Toshihiro KITAJIMA  Edwardo Arata Y. MURAKAMI  Shunsuke YOSHIMOTO  Yoshihiro KURODA  Osamu OSHIRO  

Publication
IEICE TRANSACTIONS on Communications   Vol.E102-B   No.4   pp.708-721
Publication Date: 2019/04/01
Online ISSN: 1745-1345
DOI: 10.1587/transcom.2018SEP0006
Type of Manuscript: Special Section PAPER (Special Section on Sensing, Wireless Networking, Data Collection, Analysis and Processing Technologies for Ambient Intelligence with Internet of Things)
Category: 
Keyword: 
camera,  heart rate,  human detection,  IoT,  privacy,  

Full Text: FreePDF(9.3MB)


Summary: 
The arrival of the era of the Internet of Things (IoT) has ensured the ubiquity of human-sensing technologies. Cameras have become inexpensive instruments for human sensing and have been increasingly used for this purpose. Because cameras produce large quantities of information, they are powerful tools for sensing; however, because camera images contain information allowing individuals to be personally identified, their use poses risks of personal privacy violations. In addition, because IoT-ready home appliances are connected to the Internet, camera-captured images of individual users may be unintentionally leaked. In developing our human-detection method [33], [34], we proposed techniques for detecting humans from unclear images in which individuals cannot be identified; however, a drawback of this method was its inability to detect moving humans.
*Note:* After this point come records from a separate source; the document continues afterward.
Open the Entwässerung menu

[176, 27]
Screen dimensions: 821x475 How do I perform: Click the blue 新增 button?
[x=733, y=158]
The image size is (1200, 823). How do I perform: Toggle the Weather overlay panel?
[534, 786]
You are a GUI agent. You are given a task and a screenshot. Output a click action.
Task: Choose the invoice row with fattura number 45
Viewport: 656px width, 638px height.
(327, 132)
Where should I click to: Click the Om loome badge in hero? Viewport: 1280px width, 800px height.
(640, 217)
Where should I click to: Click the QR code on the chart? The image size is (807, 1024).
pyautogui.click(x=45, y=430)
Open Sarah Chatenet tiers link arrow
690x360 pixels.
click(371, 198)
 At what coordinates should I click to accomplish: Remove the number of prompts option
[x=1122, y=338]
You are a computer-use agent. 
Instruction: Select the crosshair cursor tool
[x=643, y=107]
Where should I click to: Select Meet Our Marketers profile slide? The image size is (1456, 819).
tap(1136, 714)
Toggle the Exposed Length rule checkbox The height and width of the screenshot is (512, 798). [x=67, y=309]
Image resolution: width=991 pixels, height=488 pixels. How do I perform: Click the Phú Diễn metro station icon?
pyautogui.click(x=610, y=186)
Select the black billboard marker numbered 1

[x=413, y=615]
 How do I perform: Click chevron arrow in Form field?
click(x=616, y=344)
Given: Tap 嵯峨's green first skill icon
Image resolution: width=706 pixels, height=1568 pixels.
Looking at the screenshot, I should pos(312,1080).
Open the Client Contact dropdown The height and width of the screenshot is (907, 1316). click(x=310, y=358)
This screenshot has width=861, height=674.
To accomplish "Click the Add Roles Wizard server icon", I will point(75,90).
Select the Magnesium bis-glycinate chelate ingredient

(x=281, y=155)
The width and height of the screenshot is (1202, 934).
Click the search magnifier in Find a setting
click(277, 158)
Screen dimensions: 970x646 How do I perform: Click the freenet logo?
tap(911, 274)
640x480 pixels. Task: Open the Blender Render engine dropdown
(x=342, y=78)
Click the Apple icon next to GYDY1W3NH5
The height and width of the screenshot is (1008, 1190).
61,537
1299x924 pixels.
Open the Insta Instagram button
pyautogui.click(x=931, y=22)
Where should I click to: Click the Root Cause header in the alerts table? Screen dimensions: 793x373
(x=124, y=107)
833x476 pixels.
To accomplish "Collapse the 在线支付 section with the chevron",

Thus, to enable tracking of humans even through the images are blurred to protect privacy, we introduce a particle-filter framework and propose a human-tracking method based on motion detection and heart-rate detection. We also show how the use of integral images [32] can accelerate the execution of our algorithms. In performance tests involving unclear images, the proposed method yields results superior to those obtained with the existing mean-shift method or with a face-detection method based on Haar-like features. We confirm the acceleration afforded by the use of integral images and show that the speed of our method is sufficient to enable real-time operation. Moreover, we demonstrate that the proposed method allows successful tracking even in cases where the posture of the individual changes, such as when the person lies down, a situation that arises in real-world usage environments. We discuss the reasons behind the superior behavior of our method in performance tests compared to those of other methods.